------ Text excerpt ------
REVIEW: Review: The Lumineers breeze through set of folk pop on beautiful Arkansas night

The Lumineers / All photos: Kevin Kinder

There’s no such thing as a long song by The Lumineers. In three, maybe four minute bursts of pop music slathered with down-home folk, the Colorado band entertained a full house at the Walmart Arkansas Music Pavilion on Saturday night. And by full, I mean FULL – the ushers, as they do sometimes for the largest shows at the venue, condensed groups who had already claimed chunks of space on the lawn into tighter areas. There’s always an attempt to squeeze a few more bodies into the space.

I don’t think this concert sold out on the day it went on sale. I might be wrong about that, but I seem to remember a few tickets floating around. As the date neared, that certainly changed. Tickets were sold at a premium over face value. Social media posts begged for extra tickets. What happened in the space between?

Their songs happened. Or, more specifically, their new album, full of a new crop of potential hits, happened.

Next at the Walmart Arkansas Music Pavilion

Who: Korn and Breaking Benjamin
When: 6 p.m. Oct. 15
Where: Arkansas Music Pavilion, Rogers
Cost: Starting at $29.50
Tickets: Call 479-443-5600 or visit for information.

We’ve watched this kind of phenomenon before, even from The Lumineers. Two months after their debut album was released, the original trio performed at the Wakarusa festival (R.I.P., Wakarusa). Their set took place early in the afternoon on the small Backwoods Stage, capacity 500 or so. This was far from a coveted spot on the bill. If you count the people hanging around in hammocks barely paying attention to the proceedings onstage, there were maybe 200 people at the show. Maybe. I suspect there were fewer. I have some insight on this because I was one of those lucky few in attendance. The Lumineers mentioned that set last night during their headlining performance at the AMP. They said they were happy to be back in the area.

So what happened after that concert? About the same time, radio found their ear-worm of a future hit, “Ho Hey.” It turned into the surprise hit of the summer. The Lumineers suddenly found themselves a hot commodity.

Fast forward four years and the 10,000 or so capacity AMP couldn’t contain their fans. Likewise, the new song “Ophelia” gets played every hour on the hour, more or less, on a wide variety of radio format types.

Live, The Lumineers stayed mostly true to their studio recordings, making only subtle changes to the formula they’ve made work on two albums. There was a not-so-thinly veiled addition of the phrase “Vote for her” in the song “Big Parade,” a reference to the current national presidential election.
------
◆ Given exercise ◆
Write the next part of the Lumineers concert review, picking up after its last sentence.
------ Data block ------
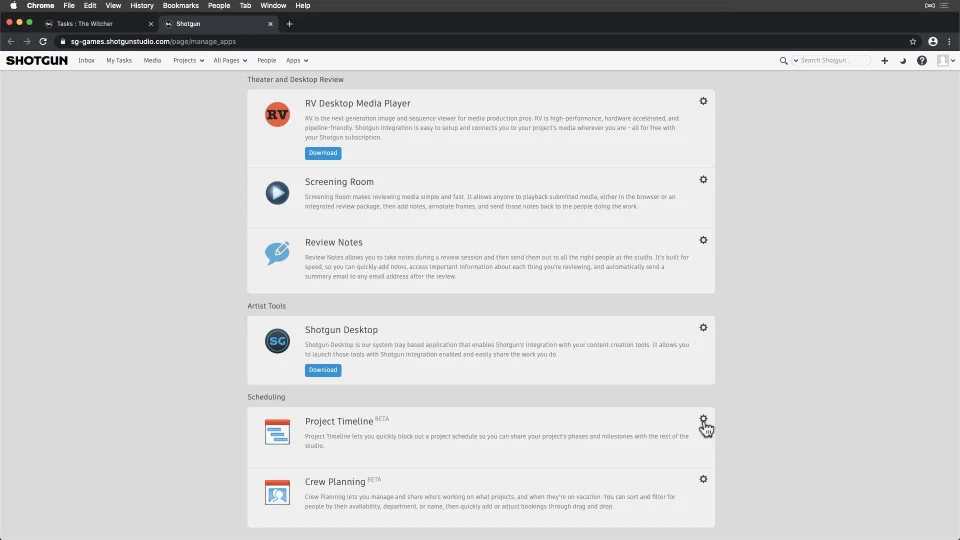Viewport: 960px width, 540px height.
Task: Click the Shotgun search magnifier icon
Action: pyautogui.click(x=784, y=61)
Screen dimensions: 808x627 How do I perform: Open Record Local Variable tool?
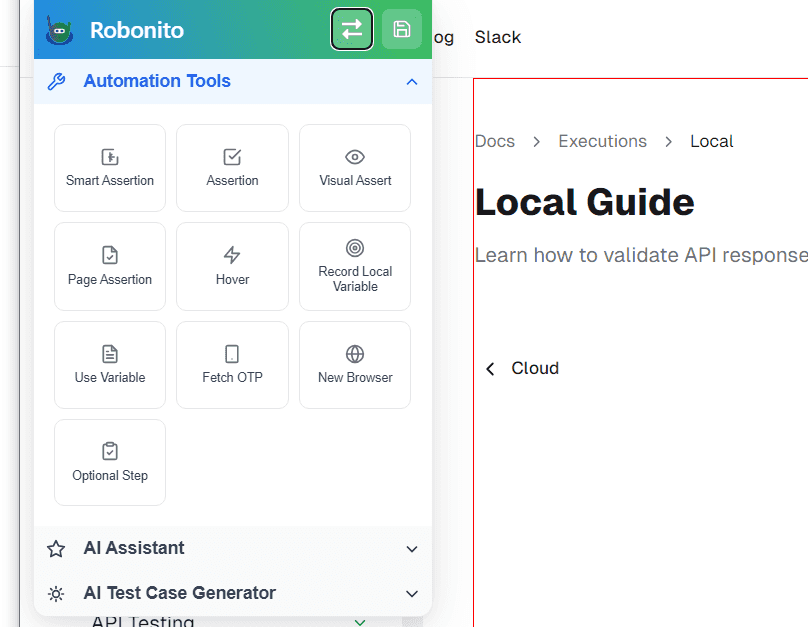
------
◆ Task answer ◆
Lead singer Wesley Schultz also made reference to the small crowds that so very recently were the norm for the band. Midway through the set, the band left their post for an auxiliary stage built in the center of the venue. They played three songs there. It certainly was exciting for people in the lawn to get a little better look, but it wasn’t a major departure from what the band offered the rest of the evening. There’s a bit of a formula to a Lumineers song – fast strummed guitar, a flourish of tambourine and cello.

Schultz led the proceedings, whether with his guitar, charmingly gruff voice or the interludes where he described the background of a few of the songs. Hearing him open up about the songs added some heft into an otherwise light evening, which also featured the band doing an ultra-uptempo version of the already fast Bob Dylan song “Subterranean Homesick Blues.”

They may have waited four years between albums, but they didn’t mess around on stage. The band crammed 20 songs into 90 minutes of stage time, assisted by backing musicians and the glow of large chandeliers.

They closed the night with the song “Stubborn Love” from their first album. Through being stubborn, The Lumineers have turned themselves into something sturdy, if not flashy, and big, even when they attempt to be small.

A note about the openers:
Rock band Borns, which carries the name of frontman Garrett Borns, performed in Northwest Arkansas previously as well. The band came early this year to the Springtime of Youth festival, operated by the University of Arkansas and its student-run Headliner Concerts Committee. Borns drew a sizable crowd itself and offered a cover-heavy set including takes on Elton John’s “Bennie and the Jets,” David Bowie’s “Heroes” and Arcade Fire’s “Rebellion (Lies).” He closed with his two biggest originals, “American Money” and raucous “Electric Love,” which was the first moment of rapture for an audience that looked to have many during the evening.

Rayland Baxter, from Nashville, had the honor of kicking things off. Baxter and his band sounded like the AM radio-ready tracks of Wilco filtered through the sensibilities of Baxter’s current town. In other words, I liked it. I’ll spend a little more time with his songs in the future.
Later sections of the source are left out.